begin MATERIAL PROVIDED

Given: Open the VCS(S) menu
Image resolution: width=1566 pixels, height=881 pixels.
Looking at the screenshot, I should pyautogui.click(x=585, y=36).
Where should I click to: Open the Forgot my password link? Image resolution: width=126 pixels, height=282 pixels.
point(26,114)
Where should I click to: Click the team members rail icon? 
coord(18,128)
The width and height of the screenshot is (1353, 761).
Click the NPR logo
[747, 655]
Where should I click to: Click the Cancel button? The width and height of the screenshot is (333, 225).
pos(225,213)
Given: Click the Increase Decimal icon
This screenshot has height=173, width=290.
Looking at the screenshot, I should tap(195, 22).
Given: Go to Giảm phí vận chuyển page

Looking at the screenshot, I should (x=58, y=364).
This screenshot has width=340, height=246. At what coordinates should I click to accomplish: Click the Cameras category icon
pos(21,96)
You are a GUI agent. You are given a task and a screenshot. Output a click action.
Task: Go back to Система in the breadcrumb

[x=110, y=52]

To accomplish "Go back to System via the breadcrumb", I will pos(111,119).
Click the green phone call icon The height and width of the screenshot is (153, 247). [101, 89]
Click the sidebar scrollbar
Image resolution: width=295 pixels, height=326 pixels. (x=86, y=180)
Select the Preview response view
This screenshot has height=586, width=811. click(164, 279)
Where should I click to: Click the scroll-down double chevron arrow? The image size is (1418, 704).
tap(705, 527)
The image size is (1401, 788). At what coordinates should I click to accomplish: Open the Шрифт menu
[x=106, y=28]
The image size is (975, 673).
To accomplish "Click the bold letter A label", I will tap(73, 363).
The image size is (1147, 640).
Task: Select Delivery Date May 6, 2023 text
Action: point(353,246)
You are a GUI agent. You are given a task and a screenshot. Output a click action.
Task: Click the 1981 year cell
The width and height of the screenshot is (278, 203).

end MATERIAL PROVIDED

WHAT IS EXPECTED =>
Locate every line in the listing above that contains the string "menu" and copy each of those lines in full.

EXPECTED ANSWER =>
Given: Open the VCS(S) menu
The image size is (1401, 788). At what coordinates should I click to accomplish: Open the Шрифт menu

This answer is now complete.